| AIM OF THE EXERCISE |
Return the data below in full, matching every line exactly.

○ ○ ○ ○ ○ ○ ○

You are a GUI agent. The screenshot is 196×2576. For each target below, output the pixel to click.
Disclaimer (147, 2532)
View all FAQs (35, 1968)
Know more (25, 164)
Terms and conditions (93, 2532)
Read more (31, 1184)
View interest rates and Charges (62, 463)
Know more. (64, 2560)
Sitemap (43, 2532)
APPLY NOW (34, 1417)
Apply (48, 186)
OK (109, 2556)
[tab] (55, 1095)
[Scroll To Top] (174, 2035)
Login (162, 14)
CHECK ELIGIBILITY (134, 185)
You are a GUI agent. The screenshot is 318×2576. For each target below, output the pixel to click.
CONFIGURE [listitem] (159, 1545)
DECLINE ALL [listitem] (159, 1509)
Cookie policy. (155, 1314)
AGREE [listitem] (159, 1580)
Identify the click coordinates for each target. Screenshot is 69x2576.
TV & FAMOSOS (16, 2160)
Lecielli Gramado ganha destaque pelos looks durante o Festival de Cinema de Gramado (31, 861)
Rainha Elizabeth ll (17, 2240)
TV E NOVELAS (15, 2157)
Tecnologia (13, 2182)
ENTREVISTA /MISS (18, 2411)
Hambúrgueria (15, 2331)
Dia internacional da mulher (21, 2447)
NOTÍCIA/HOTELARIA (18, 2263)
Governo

○ ○ ○ ○ ○ ○ ○

| RESPONSE |
You are a GUI agent. The screenshot is 196×2576. For each target below, output the pixel to click.
Disclaimer (147, 2532)
View all FAQs (35, 1968)
Know more (25, 164)
Terms and conditions (93, 2532)
Read more (31, 1184)
View interest rates and Charges (62, 463)
Know more. (64, 2560)
Sitemap (43, 2532)
APPLY NOW (34, 1417)
Apply (48, 186)
OK (109, 2556)
[tab] (55, 1095)
[Scroll To Top] (174, 2035)
Login (162, 14)
CHECK ELIGIBILITY (134, 185)
You are a GUI agent. The screenshot is 318×2576. For each target below, output the pixel to click.
CONFIGURE [listitem] (159, 1545)
DECLINE ALL [listitem] (159, 1509)
Cookie policy. (155, 1314)
AGREE [listitem] (159, 1580)
Identify the click coordinates for each target. Screenshot is 69x2576.
TV & FAMOSOS (16, 2160)
Lecielli Gramado ganha destaque pelos looks durante o Festival de Cinema de Gramado (31, 861)
Rainha Elizabeth ll (17, 2240)
TV E NOVELAS (15, 2157)
Tecnologia (13, 2182)
ENTREVISTA /MISS (18, 2411)
Hambúrgueria (15, 2331)
Dia internacional da mulher (21, 2447)
NOTÍCIA/HOTELARIA (18, 2263)
Governo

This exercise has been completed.